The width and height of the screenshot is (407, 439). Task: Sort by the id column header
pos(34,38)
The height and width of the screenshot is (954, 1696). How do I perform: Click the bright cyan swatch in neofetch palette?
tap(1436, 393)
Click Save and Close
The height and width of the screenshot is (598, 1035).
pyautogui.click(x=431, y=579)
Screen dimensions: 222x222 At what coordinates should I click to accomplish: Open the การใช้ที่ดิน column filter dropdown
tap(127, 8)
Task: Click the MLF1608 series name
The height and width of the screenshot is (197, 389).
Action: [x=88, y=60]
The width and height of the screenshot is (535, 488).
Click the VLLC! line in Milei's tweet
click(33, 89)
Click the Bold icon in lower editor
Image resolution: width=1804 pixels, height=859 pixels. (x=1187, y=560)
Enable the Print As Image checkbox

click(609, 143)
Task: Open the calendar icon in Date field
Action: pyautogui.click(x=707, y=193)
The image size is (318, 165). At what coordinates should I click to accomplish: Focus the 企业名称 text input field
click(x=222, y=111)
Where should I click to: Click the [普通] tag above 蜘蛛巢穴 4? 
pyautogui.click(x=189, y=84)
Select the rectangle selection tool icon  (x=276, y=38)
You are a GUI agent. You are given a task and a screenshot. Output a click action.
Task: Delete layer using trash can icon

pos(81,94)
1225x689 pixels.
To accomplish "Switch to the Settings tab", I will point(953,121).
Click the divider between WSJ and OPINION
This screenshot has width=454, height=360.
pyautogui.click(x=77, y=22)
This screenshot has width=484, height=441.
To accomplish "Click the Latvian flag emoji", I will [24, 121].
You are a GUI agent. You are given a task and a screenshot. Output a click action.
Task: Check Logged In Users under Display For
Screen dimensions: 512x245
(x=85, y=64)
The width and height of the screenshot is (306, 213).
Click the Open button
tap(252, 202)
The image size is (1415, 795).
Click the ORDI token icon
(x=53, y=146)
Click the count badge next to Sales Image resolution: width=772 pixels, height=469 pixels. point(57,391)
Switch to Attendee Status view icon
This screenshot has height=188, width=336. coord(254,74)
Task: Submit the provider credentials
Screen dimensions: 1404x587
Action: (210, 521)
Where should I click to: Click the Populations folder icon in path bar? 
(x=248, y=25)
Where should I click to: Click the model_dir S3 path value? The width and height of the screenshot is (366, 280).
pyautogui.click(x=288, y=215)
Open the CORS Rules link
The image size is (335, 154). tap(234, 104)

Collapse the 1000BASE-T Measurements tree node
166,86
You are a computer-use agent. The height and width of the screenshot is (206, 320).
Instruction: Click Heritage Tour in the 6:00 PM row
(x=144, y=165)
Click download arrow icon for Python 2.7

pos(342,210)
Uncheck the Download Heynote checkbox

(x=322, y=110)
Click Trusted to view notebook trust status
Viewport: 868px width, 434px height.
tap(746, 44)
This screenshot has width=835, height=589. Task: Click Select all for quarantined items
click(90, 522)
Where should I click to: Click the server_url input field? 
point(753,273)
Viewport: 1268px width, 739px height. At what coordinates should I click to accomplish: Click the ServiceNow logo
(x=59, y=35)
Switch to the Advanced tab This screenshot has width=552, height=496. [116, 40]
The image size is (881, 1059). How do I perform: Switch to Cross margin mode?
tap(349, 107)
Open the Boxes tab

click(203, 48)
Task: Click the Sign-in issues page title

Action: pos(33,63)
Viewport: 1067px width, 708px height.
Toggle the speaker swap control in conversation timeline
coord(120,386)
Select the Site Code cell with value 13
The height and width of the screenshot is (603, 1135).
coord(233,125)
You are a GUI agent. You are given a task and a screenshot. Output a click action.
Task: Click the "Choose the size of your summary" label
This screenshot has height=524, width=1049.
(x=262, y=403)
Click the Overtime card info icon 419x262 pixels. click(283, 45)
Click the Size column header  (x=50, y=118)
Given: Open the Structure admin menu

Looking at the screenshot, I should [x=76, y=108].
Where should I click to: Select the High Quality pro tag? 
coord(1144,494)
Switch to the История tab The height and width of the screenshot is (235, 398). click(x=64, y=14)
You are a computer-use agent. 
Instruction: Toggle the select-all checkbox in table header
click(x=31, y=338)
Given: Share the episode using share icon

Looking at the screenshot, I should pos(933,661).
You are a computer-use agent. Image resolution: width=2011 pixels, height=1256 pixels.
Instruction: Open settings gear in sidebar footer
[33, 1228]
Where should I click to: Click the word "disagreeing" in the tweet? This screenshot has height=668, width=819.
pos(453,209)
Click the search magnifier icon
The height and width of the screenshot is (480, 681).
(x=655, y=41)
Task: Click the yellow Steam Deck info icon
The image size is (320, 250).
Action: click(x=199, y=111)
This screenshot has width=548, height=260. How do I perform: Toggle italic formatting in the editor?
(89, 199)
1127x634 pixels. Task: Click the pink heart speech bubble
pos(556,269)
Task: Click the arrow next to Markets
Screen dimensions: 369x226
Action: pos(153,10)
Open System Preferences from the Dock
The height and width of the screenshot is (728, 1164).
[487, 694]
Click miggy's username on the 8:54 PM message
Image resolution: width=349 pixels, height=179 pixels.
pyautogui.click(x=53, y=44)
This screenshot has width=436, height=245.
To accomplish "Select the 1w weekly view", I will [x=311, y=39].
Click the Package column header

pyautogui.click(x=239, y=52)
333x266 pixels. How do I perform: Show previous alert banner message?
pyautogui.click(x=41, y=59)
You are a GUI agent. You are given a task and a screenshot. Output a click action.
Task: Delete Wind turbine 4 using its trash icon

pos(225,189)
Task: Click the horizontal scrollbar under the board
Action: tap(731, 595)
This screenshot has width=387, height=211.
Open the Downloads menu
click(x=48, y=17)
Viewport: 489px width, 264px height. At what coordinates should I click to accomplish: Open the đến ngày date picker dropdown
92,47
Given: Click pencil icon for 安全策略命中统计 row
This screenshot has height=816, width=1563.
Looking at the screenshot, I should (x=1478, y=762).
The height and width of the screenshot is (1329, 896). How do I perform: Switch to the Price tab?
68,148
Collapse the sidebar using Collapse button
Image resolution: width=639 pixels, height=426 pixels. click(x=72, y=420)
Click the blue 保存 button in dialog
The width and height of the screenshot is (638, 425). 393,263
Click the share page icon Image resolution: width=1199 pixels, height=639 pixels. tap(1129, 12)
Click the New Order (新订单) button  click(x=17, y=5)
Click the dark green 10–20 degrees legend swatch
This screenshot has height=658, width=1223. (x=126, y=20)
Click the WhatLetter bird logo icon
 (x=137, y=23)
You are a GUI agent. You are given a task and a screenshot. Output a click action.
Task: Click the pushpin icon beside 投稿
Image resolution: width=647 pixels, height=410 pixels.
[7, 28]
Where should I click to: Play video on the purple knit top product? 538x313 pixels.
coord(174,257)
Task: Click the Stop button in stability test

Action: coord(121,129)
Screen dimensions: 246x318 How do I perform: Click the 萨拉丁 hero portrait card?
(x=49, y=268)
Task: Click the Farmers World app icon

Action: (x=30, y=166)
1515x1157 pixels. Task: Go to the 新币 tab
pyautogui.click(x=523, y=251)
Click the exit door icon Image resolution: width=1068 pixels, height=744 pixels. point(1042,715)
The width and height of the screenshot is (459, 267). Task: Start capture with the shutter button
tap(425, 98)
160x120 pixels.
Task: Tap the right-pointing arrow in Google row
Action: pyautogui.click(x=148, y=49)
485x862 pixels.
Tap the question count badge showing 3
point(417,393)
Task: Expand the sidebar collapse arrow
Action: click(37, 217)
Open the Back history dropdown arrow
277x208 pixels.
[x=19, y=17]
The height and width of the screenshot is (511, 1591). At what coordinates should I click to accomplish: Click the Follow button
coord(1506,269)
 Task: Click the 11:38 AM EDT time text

§ §

What needs to be done:
Reproduce all of the items above, replacing every occurrence of "At what coordinates should I click to accomplish" with "Which point should I click to accomplish" and leaving the rest of the text unchanged.

Solution:
The width and height of the screenshot is (407, 439). Task: Sort by the id column header
pos(34,38)
The height and width of the screenshot is (954, 1696). How do I perform: Click the bright cyan swatch in neofetch palette?
tap(1436, 393)
Click Save and Close
The height and width of the screenshot is (598, 1035).
pyautogui.click(x=431, y=579)
Screen dimensions: 222x222 Which point should I click to accomplish: Open the การใช้ที่ดิน column filter dropdown
tap(127, 8)
Task: Click the MLF1608 series name
The height and width of the screenshot is (197, 389).
Action: [x=88, y=60]
The width and height of the screenshot is (535, 488).
Click the VLLC! line in Milei's tweet
click(33, 89)
Click the Bold icon in lower editor
Image resolution: width=1804 pixels, height=859 pixels. (x=1187, y=560)
Enable the Print As Image checkbox

click(609, 143)
Task: Open the calendar icon in Date field
Action: pyautogui.click(x=707, y=193)
The image size is (318, 165). Which point should I click to accomplish: Focus the 企业名称 text input field
click(x=222, y=111)
Where should I click to: Click the [普通] tag above 蜘蛛巢穴 4? 
pyautogui.click(x=189, y=84)
Select the rectangle selection tool icon  (x=276, y=38)
You are a GUI agent. You are given a task and a screenshot. Output a click action.
Task: Delete layer using trash can icon

pos(81,94)
1225x689 pixels.
To accomplish "Switch to the Settings tab", I will point(953,121).
Click the divider between WSJ and OPINION
This screenshot has width=454, height=360.
pyautogui.click(x=77, y=22)
This screenshot has width=484, height=441.
To accomplish "Click the Latvian flag emoji", I will [24, 121].
You are a GUI agent. You are given a task and a screenshot. Output a click action.
Task: Check Logged In Users under Display For
Screen dimensions: 512x245
(x=85, y=64)
The width and height of the screenshot is (306, 213).
Click the Open button
tap(252, 202)
The image size is (1415, 795).
Click the ORDI token icon
(x=53, y=146)
Click the count badge next to Sales Image resolution: width=772 pixels, height=469 pixels. point(57,391)
Switch to Attendee Status view icon
This screenshot has height=188, width=336. coord(254,74)
Task: Submit the provider credentials
Screen dimensions: 1404x587
Action: (210, 521)
Where should I click to: Click the Populations folder icon in path bar? 
(x=248, y=25)
Where should I click to: Click the model_dir S3 path value? The width and height of the screenshot is (366, 280).
pyautogui.click(x=288, y=215)
Open the CORS Rules link
The image size is (335, 154). tap(234, 104)

Collapse the 1000BASE-T Measurements tree node
166,86
You are a computer-use agent. The height and width of the screenshot is (206, 320).
Instruction: Click Heritage Tour in the 6:00 PM row
(x=144, y=165)
Click download arrow icon for Python 2.7

pos(342,210)
Uncheck the Download Heynote checkbox

(x=322, y=110)
Click Trusted to view notebook trust status
Viewport: 868px width, 434px height.
tap(746, 44)
This screenshot has width=835, height=589. Task: Click Select all for quarantined items
click(90, 522)
Where should I click to: Click the server_url input field? 
point(753,273)
Viewport: 1268px width, 739px height. Which point should I click to accomplish: Click the ServiceNow logo
(x=59, y=35)
Switch to the Advanced tab This screenshot has width=552, height=496. [116, 40]
The image size is (881, 1059). How do I perform: Switch to Cross margin mode?
tap(349, 107)
Open the Boxes tab

click(203, 48)
Task: Click the Sign-in issues page title

Action: pos(33,63)
Viewport: 1067px width, 708px height.
Toggle the speaker swap control in conversation timeline
coord(120,386)
Select the Site Code cell with value 13
The height and width of the screenshot is (603, 1135).
coord(233,125)
You are a GUI agent. You are given a task and a screenshot. Output a click action.
Task: Click the "Choose the size of your summary" label
This screenshot has height=524, width=1049.
(x=262, y=403)
Click the Overtime card info icon 419x262 pixels. click(283, 45)
Click the Size column header  (x=50, y=118)
Given: Open the Structure admin menu

Looking at the screenshot, I should [x=76, y=108].
Where should I click to: Select the High Quality pro tag? 
coord(1144,494)
Switch to the История tab The height and width of the screenshot is (235, 398). click(x=64, y=14)
You are a computer-use agent. 
Instruction: Toggle the select-all checkbox in table header
click(x=31, y=338)
Given: Share the episode using share icon

Looking at the screenshot, I should pos(933,661).
You are a computer-use agent. Image resolution: width=2011 pixels, height=1256 pixels.
Instruction: Open settings gear in sidebar footer
[33, 1228]
Where should I click to: Click the word "disagreeing" in the tweet? This screenshot has height=668, width=819.
pos(453,209)
Click the search magnifier icon
The height and width of the screenshot is (480, 681).
(x=655, y=41)
Task: Click the yellow Steam Deck info icon
The image size is (320, 250).
Action: click(x=199, y=111)
This screenshot has width=548, height=260. How do I perform: Toggle italic formatting in the editor?
(89, 199)
1127x634 pixels. Task: Click the pink heart speech bubble
pos(556,269)
Task: Click the arrow next to Markets
Screen dimensions: 369x226
Action: pos(153,10)
Open System Preferences from the Dock
The height and width of the screenshot is (728, 1164).
[487, 694]
Click miggy's username on the 8:54 PM message
Image resolution: width=349 pixels, height=179 pixels.
pyautogui.click(x=53, y=44)
This screenshot has width=436, height=245.
To accomplish "Select the 1w weekly view", I will [x=311, y=39].
Click the Package column header

pyautogui.click(x=239, y=52)
333x266 pixels. How do I perform: Show previous alert banner message?
pyautogui.click(x=41, y=59)
You are a GUI agent. You are given a task and a screenshot. Output a click action.
Task: Delete Wind turbine 4 using its trash icon

pos(225,189)
Task: Click the horizontal scrollbar under the board
Action: tap(731, 595)
This screenshot has width=387, height=211.
Open the Downloads menu
click(x=48, y=17)
Viewport: 489px width, 264px height. Which point should I click to accomplish: Open the đến ngày date picker dropdown
92,47
Given: Click pencil icon for 安全策略命中统计 row
This screenshot has height=816, width=1563.
Looking at the screenshot, I should (x=1478, y=762).
The height and width of the screenshot is (1329, 896). How do I perform: Switch to the Price tab?
68,148
Collapse the sidebar using Collapse button
Image resolution: width=639 pixels, height=426 pixels. click(x=72, y=420)
Click the blue 保存 button in dialog
The width and height of the screenshot is (638, 425). 393,263
Click the share page icon Image resolution: width=1199 pixels, height=639 pixels. tap(1129, 12)
Click the New Order (新订单) button  click(x=17, y=5)
Click the dark green 10–20 degrees legend swatch
This screenshot has height=658, width=1223. (x=126, y=20)
Click the WhatLetter bird logo icon
 (x=137, y=23)
You are a GUI agent. You are given a task and a screenshot. Output a click action.
Task: Click the pushpin icon beside 投稿
Image resolution: width=647 pixels, height=410 pixels.
[7, 28]
Where should I click to: Play video on the purple knit top product? 538x313 pixels.
coord(174,257)
Task: Click the Stop button in stability test

Action: coord(121,129)
Screen dimensions: 246x318 How do I perform: Click the 萨拉丁 hero portrait card?
(x=49, y=268)
Task: Click the Farmers World app icon

Action: (x=30, y=166)
1515x1157 pixels. Task: Go to the 新币 tab
pyautogui.click(x=523, y=251)
Click the exit door icon Image resolution: width=1068 pixels, height=744 pixels. point(1042,715)
The width and height of the screenshot is (459, 267). Task: Start capture with the shutter button
tap(425, 98)
160x120 pixels.
Task: Tap the right-pointing arrow in Google row
Action: pyautogui.click(x=148, y=49)
485x862 pixels.
Tap the question count badge showing 3
point(417,393)
Task: Expand the sidebar collapse arrow
Action: click(37, 217)
Open the Back history dropdown arrow
277x208 pixels.
[x=19, y=17]
The height and width of the screenshot is (511, 1591). Which point should I click to accomplish: Click the Follow button
coord(1506,269)
 Task: Click the 11:38 AM EDT time text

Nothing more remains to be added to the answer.